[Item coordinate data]
____________

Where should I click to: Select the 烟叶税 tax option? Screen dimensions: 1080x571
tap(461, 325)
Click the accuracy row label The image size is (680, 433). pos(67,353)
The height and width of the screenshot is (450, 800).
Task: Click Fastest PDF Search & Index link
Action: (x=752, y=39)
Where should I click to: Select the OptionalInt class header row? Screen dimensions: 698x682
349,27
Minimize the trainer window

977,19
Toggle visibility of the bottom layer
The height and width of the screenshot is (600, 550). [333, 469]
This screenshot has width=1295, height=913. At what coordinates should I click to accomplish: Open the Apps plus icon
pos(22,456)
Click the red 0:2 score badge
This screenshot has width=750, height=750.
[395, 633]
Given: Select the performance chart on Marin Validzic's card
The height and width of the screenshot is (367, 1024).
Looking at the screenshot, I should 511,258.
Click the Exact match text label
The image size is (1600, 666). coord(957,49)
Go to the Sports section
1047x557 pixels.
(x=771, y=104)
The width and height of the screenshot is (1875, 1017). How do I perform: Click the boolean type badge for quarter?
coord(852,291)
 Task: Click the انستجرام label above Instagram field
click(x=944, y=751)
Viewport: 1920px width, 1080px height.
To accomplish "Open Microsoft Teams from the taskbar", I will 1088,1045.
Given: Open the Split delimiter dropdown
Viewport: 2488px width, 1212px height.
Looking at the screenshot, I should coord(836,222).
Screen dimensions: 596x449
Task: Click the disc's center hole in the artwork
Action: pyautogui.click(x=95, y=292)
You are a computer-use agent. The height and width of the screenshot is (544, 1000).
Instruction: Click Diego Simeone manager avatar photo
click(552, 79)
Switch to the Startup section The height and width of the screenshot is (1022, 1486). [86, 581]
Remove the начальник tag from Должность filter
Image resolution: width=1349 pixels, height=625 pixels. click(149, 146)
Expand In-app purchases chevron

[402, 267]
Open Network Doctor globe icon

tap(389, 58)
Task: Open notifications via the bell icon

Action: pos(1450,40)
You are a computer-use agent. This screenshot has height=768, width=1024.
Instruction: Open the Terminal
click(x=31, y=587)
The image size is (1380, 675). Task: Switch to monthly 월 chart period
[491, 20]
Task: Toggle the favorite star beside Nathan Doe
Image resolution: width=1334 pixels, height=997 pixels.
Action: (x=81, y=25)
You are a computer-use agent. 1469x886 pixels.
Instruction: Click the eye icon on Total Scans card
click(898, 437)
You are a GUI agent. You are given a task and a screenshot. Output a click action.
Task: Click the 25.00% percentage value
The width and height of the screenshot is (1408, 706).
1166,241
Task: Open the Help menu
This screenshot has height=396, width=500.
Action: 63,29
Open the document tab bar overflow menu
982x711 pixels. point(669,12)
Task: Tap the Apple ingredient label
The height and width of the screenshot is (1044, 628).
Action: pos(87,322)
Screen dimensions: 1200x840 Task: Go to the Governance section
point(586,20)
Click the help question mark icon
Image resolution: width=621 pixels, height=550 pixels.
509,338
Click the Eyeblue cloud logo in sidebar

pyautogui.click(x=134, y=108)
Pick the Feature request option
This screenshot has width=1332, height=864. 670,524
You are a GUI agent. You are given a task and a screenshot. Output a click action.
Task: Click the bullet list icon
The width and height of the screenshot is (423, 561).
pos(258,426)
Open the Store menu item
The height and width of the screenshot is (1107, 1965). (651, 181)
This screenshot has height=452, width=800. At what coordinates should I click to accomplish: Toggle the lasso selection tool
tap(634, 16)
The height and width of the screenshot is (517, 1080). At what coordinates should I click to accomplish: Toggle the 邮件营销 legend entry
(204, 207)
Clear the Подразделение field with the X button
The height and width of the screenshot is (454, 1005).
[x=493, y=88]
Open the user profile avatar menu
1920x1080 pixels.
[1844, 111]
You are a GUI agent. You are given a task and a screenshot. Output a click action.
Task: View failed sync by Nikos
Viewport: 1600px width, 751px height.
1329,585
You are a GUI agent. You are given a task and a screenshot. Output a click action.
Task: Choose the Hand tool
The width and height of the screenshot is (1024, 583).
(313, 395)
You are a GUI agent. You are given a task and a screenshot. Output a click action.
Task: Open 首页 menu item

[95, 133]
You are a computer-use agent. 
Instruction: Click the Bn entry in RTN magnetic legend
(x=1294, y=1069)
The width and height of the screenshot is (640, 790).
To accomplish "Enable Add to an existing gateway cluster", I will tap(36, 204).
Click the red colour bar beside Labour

____________

## SET TASK:
Reproduce the items verbatim, from the first line up to and including the line containing "(x=771, y=104)".

## EXERCISE SOLUTION:
Where should I click to: Select the 烟叶税 tax option? Screen dimensions: 1080x571
tap(461, 325)
Click the accuracy row label The image size is (680, 433). pos(67,353)
The height and width of the screenshot is (450, 800).
Task: Click Fastest PDF Search & Index link
Action: (x=752, y=39)
Where should I click to: Select the OptionalInt class header row? Screen dimensions: 698x682
349,27
Minimize the trainer window

977,19
Toggle visibility of the bottom layer
The height and width of the screenshot is (600, 550). [333, 469]
This screenshot has width=1295, height=913. At what coordinates should I click to accomplish: Open the Apps plus icon
pos(22,456)
Click the red 0:2 score badge
This screenshot has width=750, height=750.
[395, 633]
Given: Select the performance chart on Marin Validzic's card
The height and width of the screenshot is (367, 1024).
Looking at the screenshot, I should 511,258.
Click the Exact match text label
The image size is (1600, 666). coord(957,49)
Go to the Sports section
1047x557 pixels.
(x=771, y=104)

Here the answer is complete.